Posted by Nydia Streets of Streets Law in Florida Divorce
Sometimes, believe it or not, the court gets it wrong and errors must be corrected on appeal as was the case in Davis v. Davis, 4D17-1644 (Fla. 4th DCA 2018). In a Florida divorce case, a court is required to make certain findings related to equitable distribution, child support, alimony and child custody. In the Davis case, the trial court failed to make certain findings on multiple issues, resulting in the appellate court having to reverse the final judgment.
The husband filed his petition for dissolution of marriage stating there were no marital assets or debts to divide. The wife answered, stating there were assets and debts to divide and requesting alimony. Despite this, the trial court issued a final judgment stating there were no equitable distribution issues and no claim for alimony.

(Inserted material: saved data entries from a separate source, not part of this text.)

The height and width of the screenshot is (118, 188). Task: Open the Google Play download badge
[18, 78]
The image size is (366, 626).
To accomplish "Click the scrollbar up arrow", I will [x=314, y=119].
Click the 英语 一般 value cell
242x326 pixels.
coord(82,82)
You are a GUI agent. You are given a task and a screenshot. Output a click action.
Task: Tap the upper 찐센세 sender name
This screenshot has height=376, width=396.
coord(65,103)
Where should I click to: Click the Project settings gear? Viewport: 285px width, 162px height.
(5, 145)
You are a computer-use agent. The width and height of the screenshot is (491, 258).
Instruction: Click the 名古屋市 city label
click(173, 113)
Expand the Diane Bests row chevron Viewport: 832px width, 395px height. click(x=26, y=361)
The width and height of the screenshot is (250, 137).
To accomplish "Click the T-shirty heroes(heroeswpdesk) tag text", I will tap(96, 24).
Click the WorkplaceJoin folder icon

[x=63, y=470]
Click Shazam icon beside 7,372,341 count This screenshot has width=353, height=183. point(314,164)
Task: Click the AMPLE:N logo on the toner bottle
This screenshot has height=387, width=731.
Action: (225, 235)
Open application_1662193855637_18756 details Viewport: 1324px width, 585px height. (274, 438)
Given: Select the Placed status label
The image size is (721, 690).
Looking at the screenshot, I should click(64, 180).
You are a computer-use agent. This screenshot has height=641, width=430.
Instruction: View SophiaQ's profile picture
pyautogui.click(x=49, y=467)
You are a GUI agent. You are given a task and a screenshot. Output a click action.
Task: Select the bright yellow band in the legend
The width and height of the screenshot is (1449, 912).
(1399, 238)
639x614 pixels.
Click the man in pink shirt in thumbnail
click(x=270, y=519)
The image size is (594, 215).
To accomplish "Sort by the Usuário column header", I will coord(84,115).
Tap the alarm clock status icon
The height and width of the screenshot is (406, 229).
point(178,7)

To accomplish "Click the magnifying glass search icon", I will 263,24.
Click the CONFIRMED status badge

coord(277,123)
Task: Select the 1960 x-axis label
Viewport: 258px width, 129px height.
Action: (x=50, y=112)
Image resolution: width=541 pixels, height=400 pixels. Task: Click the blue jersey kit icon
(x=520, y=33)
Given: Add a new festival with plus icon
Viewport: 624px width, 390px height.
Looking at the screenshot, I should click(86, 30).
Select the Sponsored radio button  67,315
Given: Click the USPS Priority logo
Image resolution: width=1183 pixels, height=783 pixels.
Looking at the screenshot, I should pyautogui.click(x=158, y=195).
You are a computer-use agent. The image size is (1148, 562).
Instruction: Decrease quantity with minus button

Additionally, the parties disputed the parenting plan - the wife apparently moved outside of the county in which the case was pending, and the court ruled the children should live in that county. The wife then moved back to the county in which the case was pending and requested an amended final judgment. An amended order was entered which only granted her every other weekend timesharing.
Last, even though there were four children born during the marriage, the court's final judgment stated that only two were born during the marriage. The appellate court reversed the trial court's final judgment, holding it had to consider equitable distribution and alimony, and it had to make a determination as to the husband's rights and responsibilities regarding the other two children, even if those children were proven not to be biologically related to him.